- [TASK STATEMENT] Give back the entries exactly, ending with the "Task: Click the blue TV preview thumbnail" line.

* * * * * * *

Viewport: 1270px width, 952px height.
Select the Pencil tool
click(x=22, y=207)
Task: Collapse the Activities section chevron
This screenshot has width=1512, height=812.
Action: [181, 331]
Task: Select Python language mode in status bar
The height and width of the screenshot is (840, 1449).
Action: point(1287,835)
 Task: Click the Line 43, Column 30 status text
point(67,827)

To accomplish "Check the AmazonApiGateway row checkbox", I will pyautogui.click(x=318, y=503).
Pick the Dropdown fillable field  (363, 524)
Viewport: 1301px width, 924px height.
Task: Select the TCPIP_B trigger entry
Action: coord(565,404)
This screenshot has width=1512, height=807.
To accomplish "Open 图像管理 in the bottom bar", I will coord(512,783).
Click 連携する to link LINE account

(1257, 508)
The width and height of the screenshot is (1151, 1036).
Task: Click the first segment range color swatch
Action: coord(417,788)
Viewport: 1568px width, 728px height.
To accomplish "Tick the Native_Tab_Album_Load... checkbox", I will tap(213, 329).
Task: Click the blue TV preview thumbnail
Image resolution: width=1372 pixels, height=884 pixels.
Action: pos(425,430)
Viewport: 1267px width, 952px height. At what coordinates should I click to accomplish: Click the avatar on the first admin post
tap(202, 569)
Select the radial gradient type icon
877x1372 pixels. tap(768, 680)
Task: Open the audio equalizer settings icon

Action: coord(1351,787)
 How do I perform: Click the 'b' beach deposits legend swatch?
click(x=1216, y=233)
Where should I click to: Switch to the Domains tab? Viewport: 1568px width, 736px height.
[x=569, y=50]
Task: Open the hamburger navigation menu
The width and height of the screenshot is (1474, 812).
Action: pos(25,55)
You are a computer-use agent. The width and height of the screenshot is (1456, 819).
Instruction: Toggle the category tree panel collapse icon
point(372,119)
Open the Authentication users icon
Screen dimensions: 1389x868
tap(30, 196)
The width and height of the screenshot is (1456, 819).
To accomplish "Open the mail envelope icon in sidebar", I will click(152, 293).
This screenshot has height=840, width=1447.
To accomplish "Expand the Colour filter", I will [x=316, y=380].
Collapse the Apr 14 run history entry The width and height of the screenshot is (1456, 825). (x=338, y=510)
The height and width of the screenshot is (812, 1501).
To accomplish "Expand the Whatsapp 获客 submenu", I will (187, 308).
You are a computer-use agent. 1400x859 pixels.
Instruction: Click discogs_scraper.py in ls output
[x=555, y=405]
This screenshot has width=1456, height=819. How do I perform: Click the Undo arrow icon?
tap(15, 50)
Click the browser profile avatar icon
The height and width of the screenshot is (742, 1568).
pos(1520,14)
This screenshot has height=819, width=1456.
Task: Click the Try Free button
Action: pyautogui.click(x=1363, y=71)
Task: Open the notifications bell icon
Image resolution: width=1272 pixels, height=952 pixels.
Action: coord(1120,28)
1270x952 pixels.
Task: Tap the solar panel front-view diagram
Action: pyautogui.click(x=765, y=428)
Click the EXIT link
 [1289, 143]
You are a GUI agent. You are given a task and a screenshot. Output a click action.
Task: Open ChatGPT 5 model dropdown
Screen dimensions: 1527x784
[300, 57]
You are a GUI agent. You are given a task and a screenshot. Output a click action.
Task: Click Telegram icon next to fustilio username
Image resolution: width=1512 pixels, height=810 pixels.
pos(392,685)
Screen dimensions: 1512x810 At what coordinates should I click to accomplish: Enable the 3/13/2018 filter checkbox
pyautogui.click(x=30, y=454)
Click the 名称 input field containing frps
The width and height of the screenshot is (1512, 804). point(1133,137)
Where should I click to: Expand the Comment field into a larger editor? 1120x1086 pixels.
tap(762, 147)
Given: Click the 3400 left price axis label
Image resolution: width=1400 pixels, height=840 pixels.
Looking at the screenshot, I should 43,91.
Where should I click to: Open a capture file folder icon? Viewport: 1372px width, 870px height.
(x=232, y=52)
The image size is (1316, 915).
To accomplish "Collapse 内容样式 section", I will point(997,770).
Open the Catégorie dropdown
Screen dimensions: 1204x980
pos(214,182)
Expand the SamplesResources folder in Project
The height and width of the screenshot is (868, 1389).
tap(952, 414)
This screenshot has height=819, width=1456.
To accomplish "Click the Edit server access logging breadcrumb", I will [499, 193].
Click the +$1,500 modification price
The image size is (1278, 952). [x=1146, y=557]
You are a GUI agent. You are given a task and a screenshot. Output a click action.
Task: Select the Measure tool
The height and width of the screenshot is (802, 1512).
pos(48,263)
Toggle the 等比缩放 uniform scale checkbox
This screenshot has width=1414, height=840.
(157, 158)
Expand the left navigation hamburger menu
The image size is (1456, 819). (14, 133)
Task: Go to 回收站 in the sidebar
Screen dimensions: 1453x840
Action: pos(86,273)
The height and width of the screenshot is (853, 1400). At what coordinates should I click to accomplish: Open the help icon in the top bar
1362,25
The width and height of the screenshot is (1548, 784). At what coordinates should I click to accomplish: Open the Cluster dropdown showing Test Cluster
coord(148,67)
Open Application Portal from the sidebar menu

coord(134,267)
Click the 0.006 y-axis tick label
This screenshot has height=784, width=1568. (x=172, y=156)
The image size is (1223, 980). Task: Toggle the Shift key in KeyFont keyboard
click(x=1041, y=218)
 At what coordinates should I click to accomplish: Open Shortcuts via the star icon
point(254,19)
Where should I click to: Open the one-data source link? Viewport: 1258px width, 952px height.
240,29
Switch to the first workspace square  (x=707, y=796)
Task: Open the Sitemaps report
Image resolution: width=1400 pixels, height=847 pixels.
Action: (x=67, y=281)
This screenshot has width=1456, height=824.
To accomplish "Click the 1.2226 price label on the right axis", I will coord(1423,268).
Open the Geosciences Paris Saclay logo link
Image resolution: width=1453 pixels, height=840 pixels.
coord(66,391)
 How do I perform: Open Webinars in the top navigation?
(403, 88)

* * * * * * *

- [RESPONSE TO THIS TASK]
Viewport: 1270px width, 952px height.
Select the Pencil tool
click(x=22, y=207)
Task: Collapse the Activities section chevron
This screenshot has width=1512, height=812.
Action: [181, 331]
Task: Select Python language mode in status bar
The height and width of the screenshot is (840, 1449).
Action: point(1287,835)
 Task: Click the Line 43, Column 30 status text
point(67,827)

To accomplish "Check the AmazonApiGateway row checkbox", I will pyautogui.click(x=318, y=503).
Pick the Dropdown fillable field  (363, 524)
Viewport: 1301px width, 924px height.
Task: Select the TCPIP_B trigger entry
Action: coord(565,404)
This screenshot has width=1512, height=807.
To accomplish "Open 图像管理 in the bottom bar", I will coord(512,783).
Click 連携する to link LINE account

(1257, 508)
The width and height of the screenshot is (1151, 1036).
Task: Click the first segment range color swatch
Action: coord(417,788)
Viewport: 1568px width, 728px height.
To accomplish "Tick the Native_Tab_Album_Load... checkbox", I will tap(213, 329).
Task: Click the blue TV preview thumbnail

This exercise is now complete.